Sabitfikir
Künye | Yazarlar | Giriş Yap

Eleştiri

Eleştiri

Bir bozkır ve Wittgenstein: Masumlar!



Toplam oy: 1164
Burhan Sönmez
İletişim Yayınevi

 

Kuzey romanındaki bükümlü dili ve şiir-masal-felsefe karışımı örgüsüyle bir müddet önce kendisine yol açan Burhan Sönmez, şimdi Masumlar adlı romanıyla dilini iyice güçlendirir. Bozkırın ufuk açan ve modern metropolün ufuk kıran boylamlarını, farklı ülkeler ve kişiler bağlamında harmanlar; titiz bir dil zanaatına el atar.

 

Masalsı dilin en duru hallerini sergiler:

 

“Tatar fotoğrafçı daha buralarda yokken Haymana Ovası’nda kurtlar, tilkiler ve bir boz ayı dolaşırdı. Serin duvarlı evler, uluyacakları zamanı bekleyen köpekler ve gelinlerin yalnız bıraktığı pınar, akşamları dolunaya sarınarak yatardı. Ekmek az olur, ölüm sık görülür ve aşk bazen yaralı bir su gibi kanlı akardı.” (Masumlar, s. 91)

 

Masumlar’da, feodal görenekler dünyasında arzı endam eden insanlardan, modern kapitalizmin günümüzdeki tapınaklarına uzayan bir yol görünmektedir.

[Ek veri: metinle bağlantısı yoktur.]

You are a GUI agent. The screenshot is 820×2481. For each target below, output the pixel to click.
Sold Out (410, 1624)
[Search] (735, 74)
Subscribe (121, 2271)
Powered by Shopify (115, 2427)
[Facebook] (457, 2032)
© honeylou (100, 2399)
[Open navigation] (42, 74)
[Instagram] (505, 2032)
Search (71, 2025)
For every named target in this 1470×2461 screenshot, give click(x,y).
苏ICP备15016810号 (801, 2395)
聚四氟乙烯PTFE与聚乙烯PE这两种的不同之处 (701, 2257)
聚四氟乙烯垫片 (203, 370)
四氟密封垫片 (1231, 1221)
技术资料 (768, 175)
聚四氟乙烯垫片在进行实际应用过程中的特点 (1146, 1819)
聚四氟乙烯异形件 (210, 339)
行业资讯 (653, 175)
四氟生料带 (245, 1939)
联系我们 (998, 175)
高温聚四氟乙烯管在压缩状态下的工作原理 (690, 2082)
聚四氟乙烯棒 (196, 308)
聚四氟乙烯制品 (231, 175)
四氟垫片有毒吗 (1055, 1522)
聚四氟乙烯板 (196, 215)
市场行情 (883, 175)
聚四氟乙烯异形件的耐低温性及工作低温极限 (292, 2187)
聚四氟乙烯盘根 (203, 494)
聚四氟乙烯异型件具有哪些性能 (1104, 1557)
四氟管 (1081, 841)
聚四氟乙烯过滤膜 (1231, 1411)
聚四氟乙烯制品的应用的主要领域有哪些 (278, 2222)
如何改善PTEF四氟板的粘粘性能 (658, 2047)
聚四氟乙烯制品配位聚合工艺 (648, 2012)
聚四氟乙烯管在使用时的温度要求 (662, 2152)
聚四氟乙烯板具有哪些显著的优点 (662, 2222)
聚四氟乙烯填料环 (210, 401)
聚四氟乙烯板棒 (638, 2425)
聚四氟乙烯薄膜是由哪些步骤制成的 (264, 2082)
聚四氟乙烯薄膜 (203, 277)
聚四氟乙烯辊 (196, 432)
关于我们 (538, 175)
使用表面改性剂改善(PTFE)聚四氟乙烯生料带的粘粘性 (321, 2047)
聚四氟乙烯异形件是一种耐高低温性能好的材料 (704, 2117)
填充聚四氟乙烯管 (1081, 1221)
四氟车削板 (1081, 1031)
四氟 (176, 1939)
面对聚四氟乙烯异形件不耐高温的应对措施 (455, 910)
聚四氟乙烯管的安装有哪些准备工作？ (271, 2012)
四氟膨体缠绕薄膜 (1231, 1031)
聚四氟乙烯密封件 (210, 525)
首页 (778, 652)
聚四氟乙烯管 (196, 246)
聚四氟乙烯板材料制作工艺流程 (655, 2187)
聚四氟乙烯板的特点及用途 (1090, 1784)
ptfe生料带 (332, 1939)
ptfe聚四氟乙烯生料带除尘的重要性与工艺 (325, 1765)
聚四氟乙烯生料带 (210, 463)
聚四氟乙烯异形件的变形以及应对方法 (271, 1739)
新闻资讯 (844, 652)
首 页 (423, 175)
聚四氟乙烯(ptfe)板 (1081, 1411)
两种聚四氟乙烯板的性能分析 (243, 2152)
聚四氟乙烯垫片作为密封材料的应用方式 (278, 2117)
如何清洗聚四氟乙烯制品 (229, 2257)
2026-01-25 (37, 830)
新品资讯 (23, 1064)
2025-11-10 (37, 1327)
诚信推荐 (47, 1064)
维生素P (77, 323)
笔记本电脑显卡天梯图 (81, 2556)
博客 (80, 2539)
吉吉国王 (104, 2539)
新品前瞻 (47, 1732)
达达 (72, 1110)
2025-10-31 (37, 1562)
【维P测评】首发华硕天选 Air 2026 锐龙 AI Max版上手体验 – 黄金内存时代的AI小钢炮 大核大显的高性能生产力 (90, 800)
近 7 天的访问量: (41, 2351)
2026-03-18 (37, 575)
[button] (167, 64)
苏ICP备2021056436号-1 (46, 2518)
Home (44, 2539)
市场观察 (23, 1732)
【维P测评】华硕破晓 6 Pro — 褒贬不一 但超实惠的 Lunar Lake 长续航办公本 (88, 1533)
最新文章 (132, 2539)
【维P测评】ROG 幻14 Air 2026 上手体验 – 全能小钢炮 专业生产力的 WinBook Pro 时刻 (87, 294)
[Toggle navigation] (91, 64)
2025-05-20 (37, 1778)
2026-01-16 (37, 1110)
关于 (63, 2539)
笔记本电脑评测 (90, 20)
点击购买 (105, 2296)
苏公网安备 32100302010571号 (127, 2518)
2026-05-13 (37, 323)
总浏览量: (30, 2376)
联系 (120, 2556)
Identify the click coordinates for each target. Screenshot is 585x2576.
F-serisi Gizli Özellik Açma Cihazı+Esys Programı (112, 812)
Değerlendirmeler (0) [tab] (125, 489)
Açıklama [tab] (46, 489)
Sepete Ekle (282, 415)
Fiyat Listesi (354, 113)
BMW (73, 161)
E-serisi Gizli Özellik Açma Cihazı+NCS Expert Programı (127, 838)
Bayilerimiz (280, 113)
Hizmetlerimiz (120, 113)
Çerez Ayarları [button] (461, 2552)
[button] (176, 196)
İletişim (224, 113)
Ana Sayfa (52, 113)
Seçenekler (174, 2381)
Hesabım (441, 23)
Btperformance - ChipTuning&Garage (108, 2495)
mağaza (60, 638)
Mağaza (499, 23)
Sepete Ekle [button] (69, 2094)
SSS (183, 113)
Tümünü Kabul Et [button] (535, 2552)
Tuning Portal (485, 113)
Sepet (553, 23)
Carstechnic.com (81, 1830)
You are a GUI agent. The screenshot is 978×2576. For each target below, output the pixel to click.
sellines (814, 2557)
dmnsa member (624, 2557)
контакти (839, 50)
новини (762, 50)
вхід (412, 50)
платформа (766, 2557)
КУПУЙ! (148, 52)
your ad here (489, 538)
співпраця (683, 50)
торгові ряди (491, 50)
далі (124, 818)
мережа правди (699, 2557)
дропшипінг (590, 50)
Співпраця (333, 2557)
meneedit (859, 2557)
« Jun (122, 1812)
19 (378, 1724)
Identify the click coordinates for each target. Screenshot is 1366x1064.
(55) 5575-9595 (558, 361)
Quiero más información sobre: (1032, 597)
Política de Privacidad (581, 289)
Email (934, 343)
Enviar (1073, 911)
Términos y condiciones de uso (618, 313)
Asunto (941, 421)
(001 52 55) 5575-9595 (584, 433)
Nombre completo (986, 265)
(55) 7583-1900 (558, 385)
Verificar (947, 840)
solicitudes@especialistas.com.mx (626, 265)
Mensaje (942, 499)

Bozkırın garipleri bir yanda, İngiltere’deki modern sürgünler diğer yanda, dikey ve yatay olarak kol gezmektedir. 

 

Haymana’nın bir köyünde on yıllar önce dikilen bir elma ağacı, İngiltere’de eskiden Newton’un ders verdiği üniversitenin önündeki ağaçla aynı kaderi paylaşabilmektedir.

 

Romansal güç sağlıyor bunu. Elma ağaçları; farklı dünyaları, günahları, kaderleri ve belki de en çok kadınların hayatını taşımaktadır orada. Edebi muhakeme tarzı devrededir. Olmazları işleyerek onları bütünlüklü ve soylu bir anlatım cennetine götürmek mümkün olmaktadır.

 

Büyük şehir, büyük yalnızlık

 

Masumlar’da, bir tür loş İngiltere yalnızlığı yaşayan bazı roman kahramanları, eski Romalıların, “büyük şehir, büyük yalnızlık” özdeyişine hak verirken, büyük yalnızlıklarını birbirlerine sokularak gidermeye çalışmaktalar. Romanın her bölümü kendine has vurgularla örülmüştür, Wittgenstein’ın mezarının anlatıldığı bölüm ise çok farklı bir biçimde öne çıkmaktadır. Godot’u bekleyenleri çağrıştıran iki mezarcı veya beyaz mantolu kadınla yapılan sohbet, Wittgenstein felsefesinin gizli okuması gibidir. Heidegger, onca ideolojik yanlıştan ve zalim bir düşüncenin cinnetinden geçtikten sonra yaşamın biricik anlamını sanat aracılığıyla bulmak istemişti. Mezarlıktaki beyaz mantolu kadın da, aşk acısından kurtuluş için öyle bir çıkış aramaktadır.

 

Wittgenstein’ın mezarını anlatan bölüm, yerli bir Beckett tadı yaratmayı fazlasıyla başarmaktadır. Mezarlar, toplumların gayrı resmi kültür okulları ve taşıyıcılardır. Masumlar, mezara ve mezardakilere saygı biçimini ve bağlılığı şiddetle ortaya koymaktadır. Hem kültürün hem de varlık nehrinin geçtiği anakaradır mezarlıklar. Orada buluşanlar, hem gönlü rahat olabilir, hem de bir şarkının ağırlığını taşıyabilir: “Derdimi ummana döktüm, asumana ağladım/yare de ağyare de hali derunum söyledim.” Bir mezarlıkta, bir mezar başında sadece kelimelerin kudretine sarınarak, insanın içindeki kainata el atılmaktadır.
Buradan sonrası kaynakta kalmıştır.